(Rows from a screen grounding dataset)
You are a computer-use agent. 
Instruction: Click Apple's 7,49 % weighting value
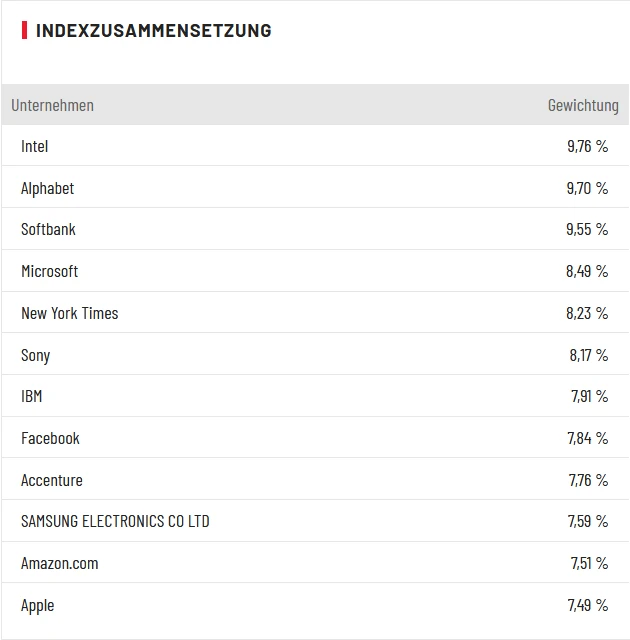point(587,605)
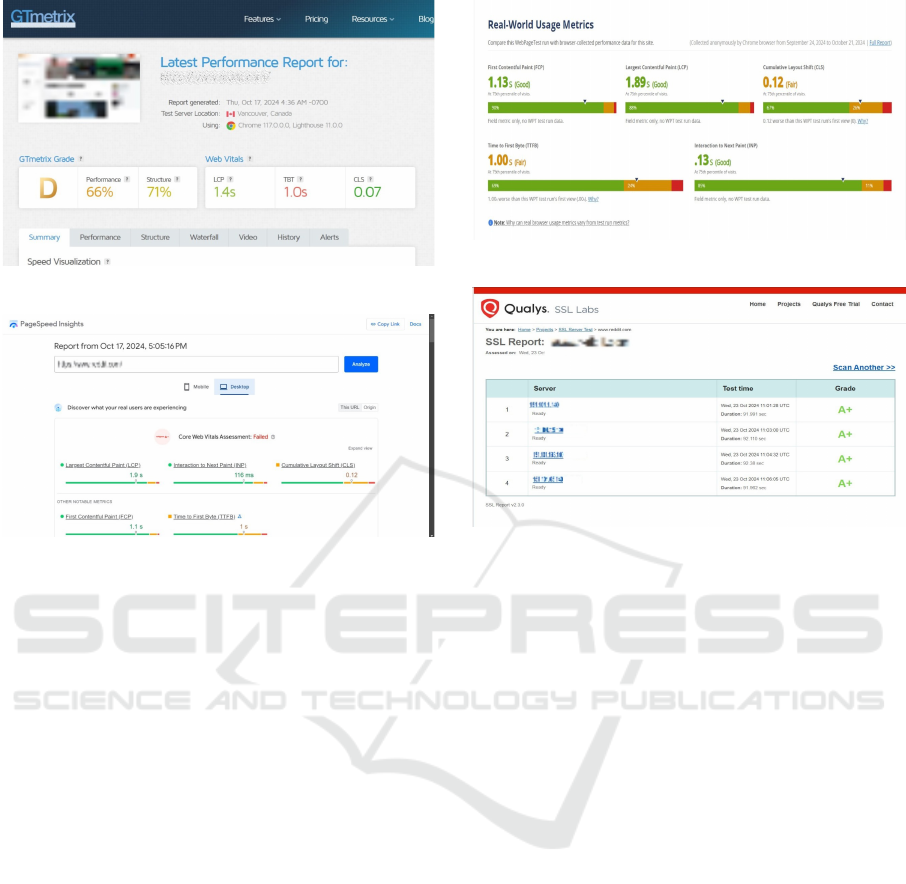Click the PageSpeed URL input field
The width and height of the screenshot is (906, 884).
pos(196,364)
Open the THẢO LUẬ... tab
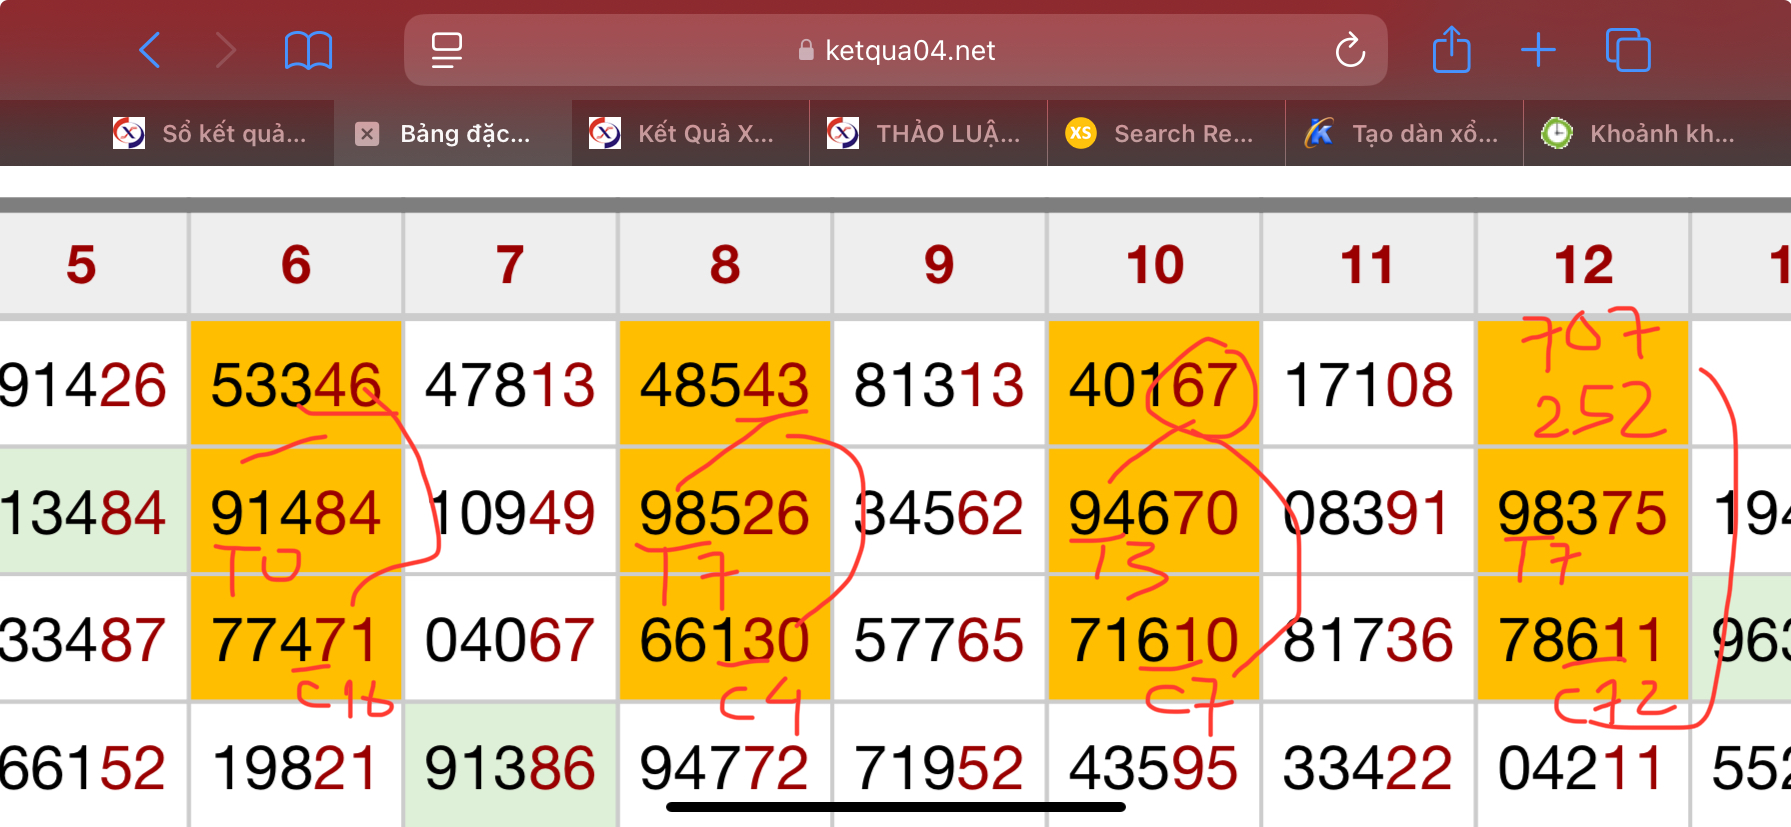 click(x=928, y=134)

To be done: Please repeat every line of these rows word for word, leaving out the pictures.

Response below:
You are a computer-use agent. 
Instruction: Click Apple's 7,49 % weighting value
point(587,605)
Click the PageSpeed URL input field
The width and height of the screenshot is (906, 884).
pos(196,364)
Open the THẢO LUẬ... tab
 click(x=928, y=134)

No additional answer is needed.